The x-axis shows LOC, and the y-axis shows LOC/man-hour. Just plotting LOC against LOC would produce a row of points along a straight line, and if we treat dividing by man-hours as roughly equivalent to dividing by a random number (which might have some correlation with LOC), the result is points scattered around a line going up to the right.
If LOC-per-hour were constant, the points would form a horizontal line across the plot.
In the below left plot, from a different report (whose axis are function-points, and function-points implemented per month), the author has fitted a line, and it is close to horizontal (suggesting that the mean FP-per-month is constant).
In fact the points are essentially random, and the line is a terrible fit (just how terrible is shown by switching the axis and refitting the line, above right; the refitted line should be vertical, but is horizontal. There is no connection between FP and FP-per-month, which is a good thing because the creators of function-points intended this to be true).
What process might generate this random scattering, rather than the trend seen in the first plot? If the implementation time was proportional to both the number of FP and some uniform random component, then the FP/time ratio would have the pattern seen.
The plots below show module size (in LOC) against man-hour (left) and FP against months (right):
The module-LOC points are all over the place, while the FP points look as-if they are roughly consistent. Perhaps the module-LOC measurements came from a wide variety of sources, and we should not expect a visually pleasant trend.
Plotting LOC against LOC appears in other guises. Perhaps the most common being plotting fault-density against LOC; fault-density is generally calculated as faults/LOC.
Of course the artifacts also occur when plotting other kinds of measurements. Lines of code happens to be a commonly plotted quantity (at least in software engineering).
Histogram using log scale creates a visual artifact
The following plot appears in the paper Stack Overflow in Github: Any Snippets There?
Don’t those twin peaks in the top-left/bottom-right plots reach out and grab your attention? I immediately thought of fitting a mixture of two Poisson distributions; No, No, No, something wrong here. The first question of data analysis is: Do I believe the data?
The possibility of fake data does not get asked until more likely possibilities have been examined first.
The y-axis is a count of things and the x-axis shows the things being counted; source files per project and functions per file, in this case.
All the measurements I know of show a decreasing trend for these things, e.g., lots of projects have a few files and a few projects have lots of files. Twin peaks is very unexpected.
I have serious problems believing this data, because it does not conform to my prior experience. What have the authors done wrong?
My first thought was that a measuring mistake had been made; for some reason values over a certain range were being incorrectly miscounted.
Then I saw the problem. The plot was of a histogram and the x-axis had a logarithmic scale.

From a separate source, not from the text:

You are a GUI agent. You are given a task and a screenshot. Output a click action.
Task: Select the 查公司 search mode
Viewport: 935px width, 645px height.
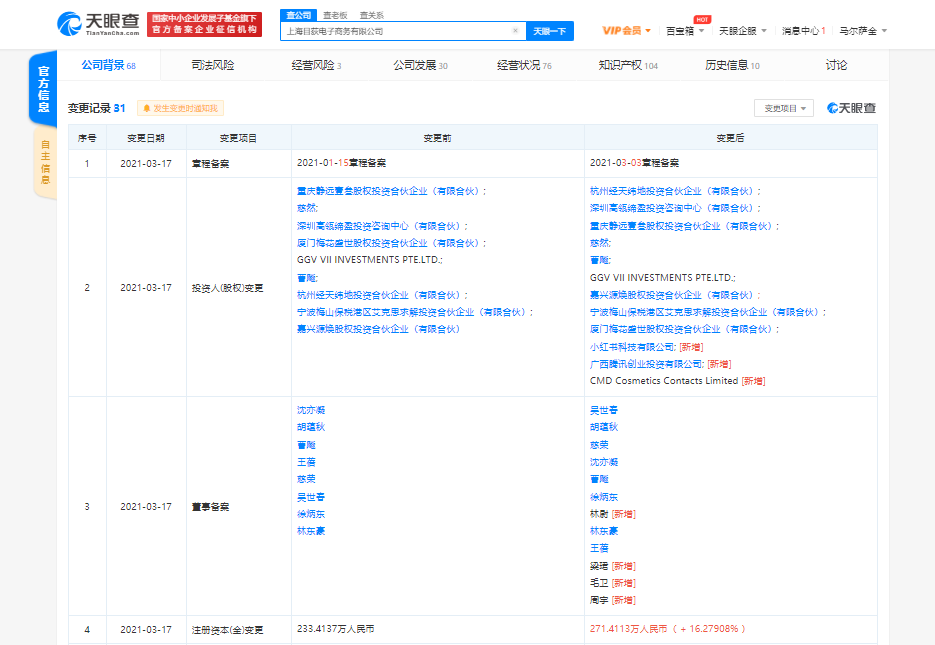click(x=298, y=15)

A logarithmic axis compresses the range in a non-linear fashion, which means that variable width bins have to be used for histograms and the y-axis represents density (not a count).
Taking logs and using the result to plot a histogram usually produces a curve having a distorted shape, not twin peaks. I think the twin peaks occur here because integer data are involved and the bin width just happened to have the ‘right’ value.

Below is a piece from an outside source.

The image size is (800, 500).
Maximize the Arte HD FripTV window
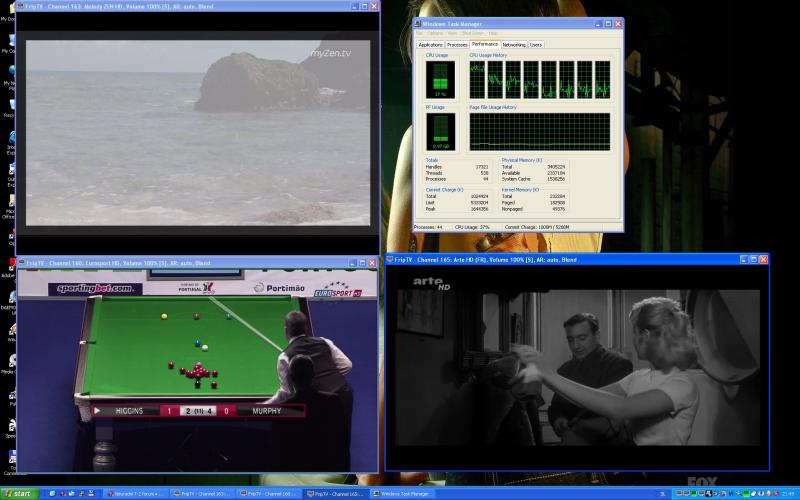[753, 259]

Looking at the plot below, the first bin contains values for x=1
(on an un-logged scale), the second bin for x=2
, the third bin for x=3
, but the fourth bin contains values for x=c(4, 5, 6)
. The nonlinear logarithmic compression, mapped to integers, means that the contents of three values are added to a single bin, creating a total that is larger than the third bin.
The R code that generated the above plot:
x=1:1e6 y=trunc(1e6/x^1.5) log_y=log10(y) hist(log_y, n=40, main="", xlim=c(0, 3)) |
I tried to mimic the pattern seen in the first histogram by trying various exponents of a power law (a common candidate for this kind of measurement), but couldn’t get anything to work.
Change the bin width can make the second peak disappear, or rather get smeared out. Still a useful pattern to look out for in the future.